## DIRECTIVE
Output the entries between the line holding "Where should I click to: Close" and the line holding "[x=816, y=85]", inclusive, repeating them exactly line for line.
++++ RECORD LIST ++++
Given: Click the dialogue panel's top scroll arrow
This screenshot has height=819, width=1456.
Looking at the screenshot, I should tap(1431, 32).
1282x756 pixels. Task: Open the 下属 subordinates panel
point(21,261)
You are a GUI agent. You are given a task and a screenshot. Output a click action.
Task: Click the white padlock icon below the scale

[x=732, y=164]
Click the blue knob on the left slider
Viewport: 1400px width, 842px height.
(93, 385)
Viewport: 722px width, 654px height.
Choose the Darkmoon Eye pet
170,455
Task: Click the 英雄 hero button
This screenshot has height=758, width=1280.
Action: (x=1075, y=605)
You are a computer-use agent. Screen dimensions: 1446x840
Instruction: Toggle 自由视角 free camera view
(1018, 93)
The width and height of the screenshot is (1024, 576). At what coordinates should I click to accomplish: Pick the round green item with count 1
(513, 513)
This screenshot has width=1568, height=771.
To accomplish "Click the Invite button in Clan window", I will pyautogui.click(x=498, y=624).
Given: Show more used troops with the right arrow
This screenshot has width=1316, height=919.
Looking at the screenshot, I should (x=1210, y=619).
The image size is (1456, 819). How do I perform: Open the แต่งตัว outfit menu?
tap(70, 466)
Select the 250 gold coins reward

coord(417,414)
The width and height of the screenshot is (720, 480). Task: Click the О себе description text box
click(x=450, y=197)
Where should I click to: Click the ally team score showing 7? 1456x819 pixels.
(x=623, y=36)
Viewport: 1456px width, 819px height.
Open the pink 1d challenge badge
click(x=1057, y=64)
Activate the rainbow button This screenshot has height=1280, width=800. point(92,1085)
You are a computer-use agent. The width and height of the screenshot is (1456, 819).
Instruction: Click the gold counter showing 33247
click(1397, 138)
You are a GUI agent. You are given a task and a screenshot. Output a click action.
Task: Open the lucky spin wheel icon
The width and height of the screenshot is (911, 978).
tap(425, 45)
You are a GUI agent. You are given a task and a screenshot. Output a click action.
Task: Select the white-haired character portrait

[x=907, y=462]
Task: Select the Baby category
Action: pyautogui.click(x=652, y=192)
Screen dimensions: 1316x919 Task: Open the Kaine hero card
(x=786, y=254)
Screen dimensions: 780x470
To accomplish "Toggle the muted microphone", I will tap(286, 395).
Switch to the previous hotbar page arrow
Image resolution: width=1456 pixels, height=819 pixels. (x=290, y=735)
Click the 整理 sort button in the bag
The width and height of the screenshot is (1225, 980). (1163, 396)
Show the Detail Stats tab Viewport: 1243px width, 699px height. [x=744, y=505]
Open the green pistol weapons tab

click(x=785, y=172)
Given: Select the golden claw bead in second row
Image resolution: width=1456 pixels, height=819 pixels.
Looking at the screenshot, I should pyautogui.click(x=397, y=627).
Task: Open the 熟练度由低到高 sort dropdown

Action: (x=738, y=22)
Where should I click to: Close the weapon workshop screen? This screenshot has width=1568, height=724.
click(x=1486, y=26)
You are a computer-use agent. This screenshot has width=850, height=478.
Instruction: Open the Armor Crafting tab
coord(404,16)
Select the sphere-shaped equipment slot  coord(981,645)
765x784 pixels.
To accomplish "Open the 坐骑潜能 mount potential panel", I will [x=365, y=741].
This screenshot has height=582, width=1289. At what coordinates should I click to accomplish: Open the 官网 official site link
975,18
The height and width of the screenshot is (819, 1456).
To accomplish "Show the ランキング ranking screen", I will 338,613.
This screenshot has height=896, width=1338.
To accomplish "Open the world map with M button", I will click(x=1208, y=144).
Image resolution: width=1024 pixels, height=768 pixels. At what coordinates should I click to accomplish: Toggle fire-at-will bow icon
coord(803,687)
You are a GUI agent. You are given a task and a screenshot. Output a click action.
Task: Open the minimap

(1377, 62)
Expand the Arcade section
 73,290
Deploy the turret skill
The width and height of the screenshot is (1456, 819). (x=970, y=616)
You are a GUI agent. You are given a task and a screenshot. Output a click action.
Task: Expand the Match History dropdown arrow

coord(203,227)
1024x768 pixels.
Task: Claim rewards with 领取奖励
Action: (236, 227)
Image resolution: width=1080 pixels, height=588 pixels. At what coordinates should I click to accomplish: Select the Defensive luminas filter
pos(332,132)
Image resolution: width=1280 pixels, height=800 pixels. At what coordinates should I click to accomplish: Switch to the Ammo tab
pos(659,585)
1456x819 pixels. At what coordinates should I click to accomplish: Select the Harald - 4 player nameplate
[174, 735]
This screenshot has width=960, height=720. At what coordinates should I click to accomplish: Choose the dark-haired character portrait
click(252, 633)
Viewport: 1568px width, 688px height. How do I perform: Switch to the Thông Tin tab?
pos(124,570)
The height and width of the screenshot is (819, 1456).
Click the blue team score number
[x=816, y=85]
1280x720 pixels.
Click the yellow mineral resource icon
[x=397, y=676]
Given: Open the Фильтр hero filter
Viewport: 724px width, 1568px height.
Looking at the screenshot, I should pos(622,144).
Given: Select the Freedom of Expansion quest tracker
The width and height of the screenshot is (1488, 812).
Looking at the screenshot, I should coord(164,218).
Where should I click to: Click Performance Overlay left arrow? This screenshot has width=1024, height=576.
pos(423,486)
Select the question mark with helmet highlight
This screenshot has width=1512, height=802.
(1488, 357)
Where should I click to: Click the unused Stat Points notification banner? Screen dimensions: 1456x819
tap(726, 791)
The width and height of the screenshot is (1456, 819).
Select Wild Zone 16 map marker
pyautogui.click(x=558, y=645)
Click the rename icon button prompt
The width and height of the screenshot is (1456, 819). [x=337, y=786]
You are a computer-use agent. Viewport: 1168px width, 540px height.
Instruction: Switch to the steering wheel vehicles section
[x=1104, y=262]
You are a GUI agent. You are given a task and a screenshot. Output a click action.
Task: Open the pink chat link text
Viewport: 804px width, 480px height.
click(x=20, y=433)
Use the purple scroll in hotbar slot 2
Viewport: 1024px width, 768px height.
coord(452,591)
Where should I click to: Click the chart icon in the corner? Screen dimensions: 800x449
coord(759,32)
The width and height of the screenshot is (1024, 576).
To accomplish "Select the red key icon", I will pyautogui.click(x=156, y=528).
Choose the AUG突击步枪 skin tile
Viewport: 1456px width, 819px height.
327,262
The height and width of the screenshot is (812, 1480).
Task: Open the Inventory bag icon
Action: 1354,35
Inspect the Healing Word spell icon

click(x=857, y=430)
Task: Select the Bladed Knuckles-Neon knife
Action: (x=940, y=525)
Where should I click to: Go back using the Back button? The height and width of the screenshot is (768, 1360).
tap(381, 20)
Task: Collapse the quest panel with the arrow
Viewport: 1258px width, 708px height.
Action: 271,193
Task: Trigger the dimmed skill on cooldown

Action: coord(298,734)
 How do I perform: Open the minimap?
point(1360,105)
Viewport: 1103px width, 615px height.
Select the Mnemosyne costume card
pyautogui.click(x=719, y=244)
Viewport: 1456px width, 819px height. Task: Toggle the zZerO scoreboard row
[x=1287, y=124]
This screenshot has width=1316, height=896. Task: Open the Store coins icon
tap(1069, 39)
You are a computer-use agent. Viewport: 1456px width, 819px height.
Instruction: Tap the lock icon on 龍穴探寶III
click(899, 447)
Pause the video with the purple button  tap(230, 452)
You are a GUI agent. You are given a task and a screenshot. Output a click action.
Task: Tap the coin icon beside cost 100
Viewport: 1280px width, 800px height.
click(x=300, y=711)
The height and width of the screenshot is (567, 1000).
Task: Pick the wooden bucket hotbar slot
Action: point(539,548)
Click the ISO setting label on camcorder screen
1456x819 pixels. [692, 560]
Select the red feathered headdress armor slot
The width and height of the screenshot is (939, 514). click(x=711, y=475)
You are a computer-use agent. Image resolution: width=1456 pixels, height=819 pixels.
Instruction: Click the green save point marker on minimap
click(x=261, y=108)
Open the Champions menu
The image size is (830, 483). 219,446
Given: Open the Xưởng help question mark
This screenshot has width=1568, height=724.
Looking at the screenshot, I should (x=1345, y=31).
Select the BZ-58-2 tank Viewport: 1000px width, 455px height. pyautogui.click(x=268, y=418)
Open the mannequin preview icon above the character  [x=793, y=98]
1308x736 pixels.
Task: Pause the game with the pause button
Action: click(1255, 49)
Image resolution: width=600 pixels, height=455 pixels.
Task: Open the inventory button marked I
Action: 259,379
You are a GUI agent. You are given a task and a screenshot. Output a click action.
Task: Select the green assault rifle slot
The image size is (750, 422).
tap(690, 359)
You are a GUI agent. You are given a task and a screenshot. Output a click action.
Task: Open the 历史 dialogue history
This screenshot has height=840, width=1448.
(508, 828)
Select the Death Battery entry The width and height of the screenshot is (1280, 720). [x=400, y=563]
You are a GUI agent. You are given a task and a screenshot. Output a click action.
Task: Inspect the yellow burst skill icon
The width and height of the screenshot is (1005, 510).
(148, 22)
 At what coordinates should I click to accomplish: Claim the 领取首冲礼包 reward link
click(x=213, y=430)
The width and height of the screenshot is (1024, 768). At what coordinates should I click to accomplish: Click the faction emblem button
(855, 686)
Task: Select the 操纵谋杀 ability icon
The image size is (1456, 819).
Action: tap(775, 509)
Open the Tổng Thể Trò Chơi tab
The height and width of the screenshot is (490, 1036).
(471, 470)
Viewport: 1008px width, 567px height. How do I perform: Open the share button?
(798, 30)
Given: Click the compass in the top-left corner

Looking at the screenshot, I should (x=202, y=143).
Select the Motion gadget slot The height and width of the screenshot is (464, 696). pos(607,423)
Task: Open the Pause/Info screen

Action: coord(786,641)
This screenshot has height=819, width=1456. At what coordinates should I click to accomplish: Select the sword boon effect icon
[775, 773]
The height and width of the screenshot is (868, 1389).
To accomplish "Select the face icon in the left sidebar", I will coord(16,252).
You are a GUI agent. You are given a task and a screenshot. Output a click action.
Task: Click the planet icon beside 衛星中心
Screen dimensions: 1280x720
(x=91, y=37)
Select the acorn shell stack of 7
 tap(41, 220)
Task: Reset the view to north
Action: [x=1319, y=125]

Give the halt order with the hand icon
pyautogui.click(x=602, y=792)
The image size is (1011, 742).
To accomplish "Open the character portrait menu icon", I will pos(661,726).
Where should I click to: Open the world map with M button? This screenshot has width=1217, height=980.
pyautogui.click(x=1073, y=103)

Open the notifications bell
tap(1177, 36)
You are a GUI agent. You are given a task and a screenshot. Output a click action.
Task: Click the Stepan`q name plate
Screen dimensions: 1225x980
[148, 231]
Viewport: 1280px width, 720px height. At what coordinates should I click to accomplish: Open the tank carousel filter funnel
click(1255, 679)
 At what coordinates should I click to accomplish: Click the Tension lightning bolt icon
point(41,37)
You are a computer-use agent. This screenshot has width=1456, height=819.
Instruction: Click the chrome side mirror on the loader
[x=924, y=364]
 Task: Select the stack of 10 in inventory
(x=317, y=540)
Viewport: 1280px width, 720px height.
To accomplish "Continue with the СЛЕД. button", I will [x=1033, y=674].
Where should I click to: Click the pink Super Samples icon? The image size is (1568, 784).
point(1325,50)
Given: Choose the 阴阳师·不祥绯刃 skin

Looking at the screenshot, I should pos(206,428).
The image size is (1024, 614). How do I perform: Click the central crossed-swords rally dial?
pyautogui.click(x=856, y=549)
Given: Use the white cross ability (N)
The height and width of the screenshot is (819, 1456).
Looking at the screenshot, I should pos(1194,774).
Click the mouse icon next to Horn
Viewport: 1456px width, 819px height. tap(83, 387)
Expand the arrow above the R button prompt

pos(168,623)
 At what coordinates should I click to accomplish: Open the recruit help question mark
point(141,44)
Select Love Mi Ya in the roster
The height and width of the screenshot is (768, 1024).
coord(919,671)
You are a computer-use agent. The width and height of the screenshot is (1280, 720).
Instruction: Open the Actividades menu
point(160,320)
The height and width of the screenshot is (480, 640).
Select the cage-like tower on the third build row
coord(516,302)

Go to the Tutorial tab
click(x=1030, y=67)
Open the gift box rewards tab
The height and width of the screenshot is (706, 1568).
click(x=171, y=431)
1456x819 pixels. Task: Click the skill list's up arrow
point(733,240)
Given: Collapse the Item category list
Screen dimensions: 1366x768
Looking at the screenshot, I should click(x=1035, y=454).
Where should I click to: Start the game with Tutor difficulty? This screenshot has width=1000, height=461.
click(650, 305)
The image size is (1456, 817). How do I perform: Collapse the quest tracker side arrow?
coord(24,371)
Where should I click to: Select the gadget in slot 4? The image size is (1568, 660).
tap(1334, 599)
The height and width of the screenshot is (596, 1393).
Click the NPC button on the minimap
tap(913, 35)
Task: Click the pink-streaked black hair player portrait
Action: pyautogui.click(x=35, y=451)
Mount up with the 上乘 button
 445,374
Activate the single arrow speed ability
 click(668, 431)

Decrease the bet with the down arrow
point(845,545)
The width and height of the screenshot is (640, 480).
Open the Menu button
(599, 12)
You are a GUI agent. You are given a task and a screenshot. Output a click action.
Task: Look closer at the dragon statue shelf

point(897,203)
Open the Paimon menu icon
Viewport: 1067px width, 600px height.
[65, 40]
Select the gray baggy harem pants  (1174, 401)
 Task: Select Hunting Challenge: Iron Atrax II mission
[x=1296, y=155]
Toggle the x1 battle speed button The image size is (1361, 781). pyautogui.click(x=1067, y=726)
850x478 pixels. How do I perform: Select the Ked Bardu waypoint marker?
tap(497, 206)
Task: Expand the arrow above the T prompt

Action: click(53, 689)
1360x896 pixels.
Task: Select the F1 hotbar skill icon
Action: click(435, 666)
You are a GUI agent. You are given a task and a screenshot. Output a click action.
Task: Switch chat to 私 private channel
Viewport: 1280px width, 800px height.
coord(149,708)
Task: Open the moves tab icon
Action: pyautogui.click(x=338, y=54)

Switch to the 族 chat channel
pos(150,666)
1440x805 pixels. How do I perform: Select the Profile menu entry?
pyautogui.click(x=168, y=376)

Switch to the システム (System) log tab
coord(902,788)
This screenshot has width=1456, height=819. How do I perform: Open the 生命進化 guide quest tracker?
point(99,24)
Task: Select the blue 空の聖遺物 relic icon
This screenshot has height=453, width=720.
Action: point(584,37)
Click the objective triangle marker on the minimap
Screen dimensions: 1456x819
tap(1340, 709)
++++
## COMPLETE ANSWER
Where should I click to: Close the weapon workshop screen? This screenshot has width=1568, height=724.
click(x=1486, y=26)
You are a computer-use agent. This screenshot has width=850, height=478.
Instruction: Open the Armor Crafting tab
coord(404,16)
Select the sphere-shaped equipment slot  coord(981,645)
765x784 pixels.
To accomplish "Open the 坐骑潜能 mount potential panel", I will [x=365, y=741].
This screenshot has height=582, width=1289. At what coordinates should I click to accomplish: Open the 官网 official site link
975,18
The height and width of the screenshot is (819, 1456).
To accomplish "Show the ランキング ranking screen", I will 338,613.
This screenshot has height=896, width=1338.
To accomplish "Open the world map with M button", I will click(x=1208, y=144).
Image resolution: width=1024 pixels, height=768 pixels. At what coordinates should I click to accomplish: Toggle fire-at-will bow icon
coord(803,687)
You are a GUI agent. You are given a task and a screenshot. Output a click action.
Task: Open the minimap

(1377, 62)
Expand the Arcade section
 73,290
Deploy the turret skill
The width and height of the screenshot is (1456, 819). (x=970, y=616)
You are a GUI agent. You are given a task and a screenshot. Output a click action.
Task: Expand the Match History dropdown arrow

coord(203,227)
1024x768 pixels.
Task: Claim rewards with 领取奖励
Action: (236, 227)
Image resolution: width=1080 pixels, height=588 pixels. At what coordinates should I click to accomplish: Select the Defensive luminas filter
pos(332,132)
Image resolution: width=1280 pixels, height=800 pixels. At what coordinates should I click to accomplish: Switch to the Ammo tab
pos(659,585)
1456x819 pixels. At what coordinates should I click to accomplish: Select the Harald - 4 player nameplate
[174, 735]
This screenshot has width=960, height=720. At what coordinates should I click to accomplish: Choose the dark-haired character portrait
click(252, 633)
Viewport: 1568px width, 688px height. How do I perform: Switch to the Thông Tin tab?
pos(124,570)
The height and width of the screenshot is (819, 1456).
Click the blue team score number
[x=816, y=85]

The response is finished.